◆ **TASK DETAILS**: In the passage on cellist Amit Peled, whose cello did he play from 2012 to 2018?

◆ **TEXT EXTRACT**:
[Begin]

Amit Peled (born 1973) is an Israeli-American cellist, conductor, and pedagogue. He plays a ca. 1695 Grancino cello on loan from the Roux Family Foundation. From 2012-2018 he played Pablo Casals's 1733 Matteo Goffriller cello. Prior to Casals's cello, Peled played a 1689 Andrea Guarneri cello.

Amit Peled's two critically acclaimed CDs The Jewish Soul and Cellobration were released under the Centaur Records label. His third CD with Centaur Records, Reflections, was released in September 2012.

He released recordings of five of Bach's Cello Suites on the albums Bach Suites 1–3 (2018) and Solus et Una (2022) and Brahms' Cello Sonatas on To Brahms, with Love: From the Cello of Pablo Casals (2018).

At a height of 6'5”, Peled started out as a basketball player and was called "larger than life" when he enveloped his Guarneri cello and "Jacqueline du Pré in a farmer's body." Peled often surprises audiences with the ways he breaks down barriers between performers and the public, making classical music more accessible to wider audiences through explanations, jokes, and even with a basketball game challenge.

[End]

◆ **PROVIDED DATA**:
[Begin]

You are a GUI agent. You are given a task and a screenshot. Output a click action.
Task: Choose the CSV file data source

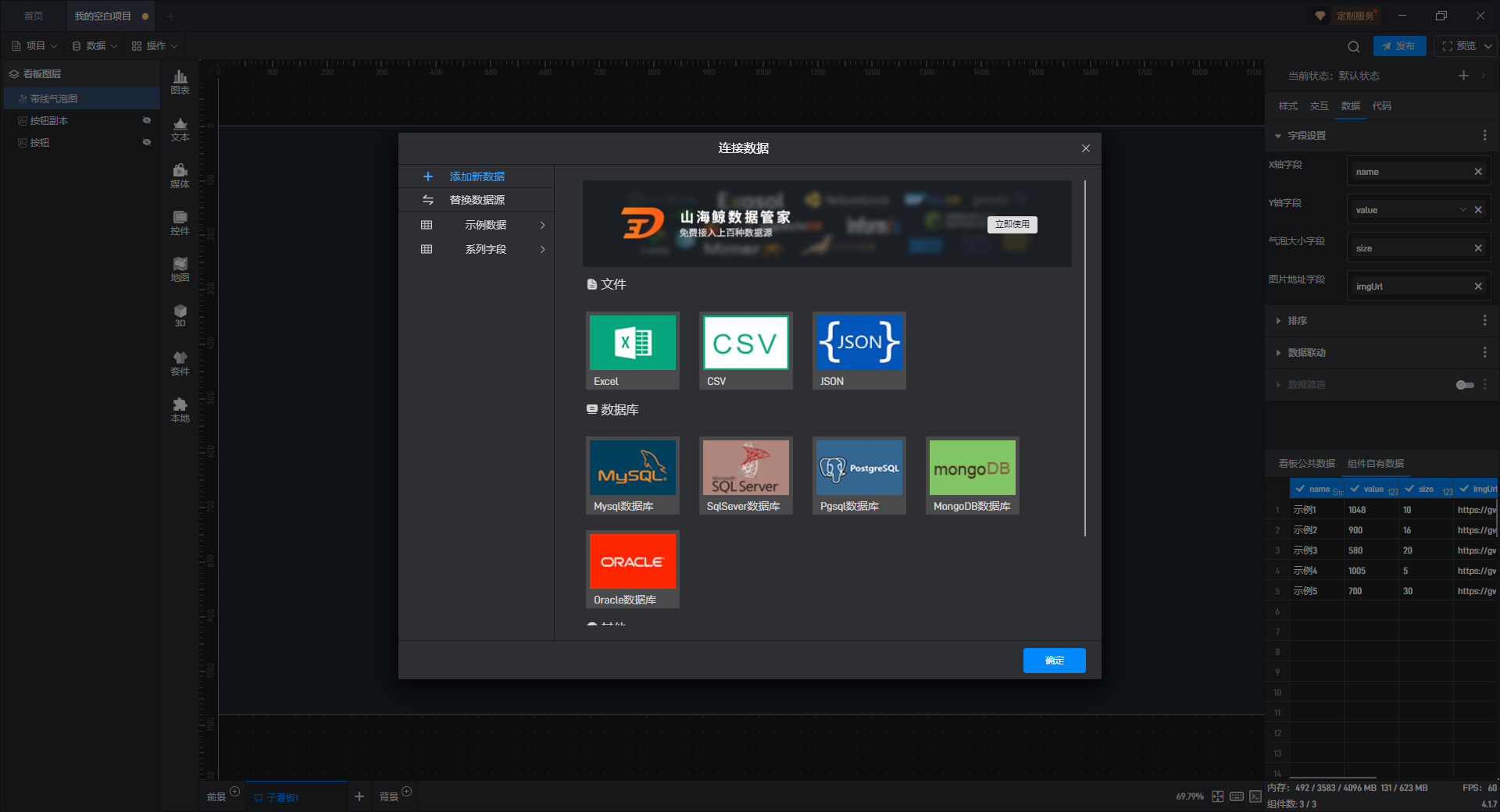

[End]

◆ **RESULT FOR THIS TASK**: He played Pablo Casals's 1733 Matteo Goffriller cello.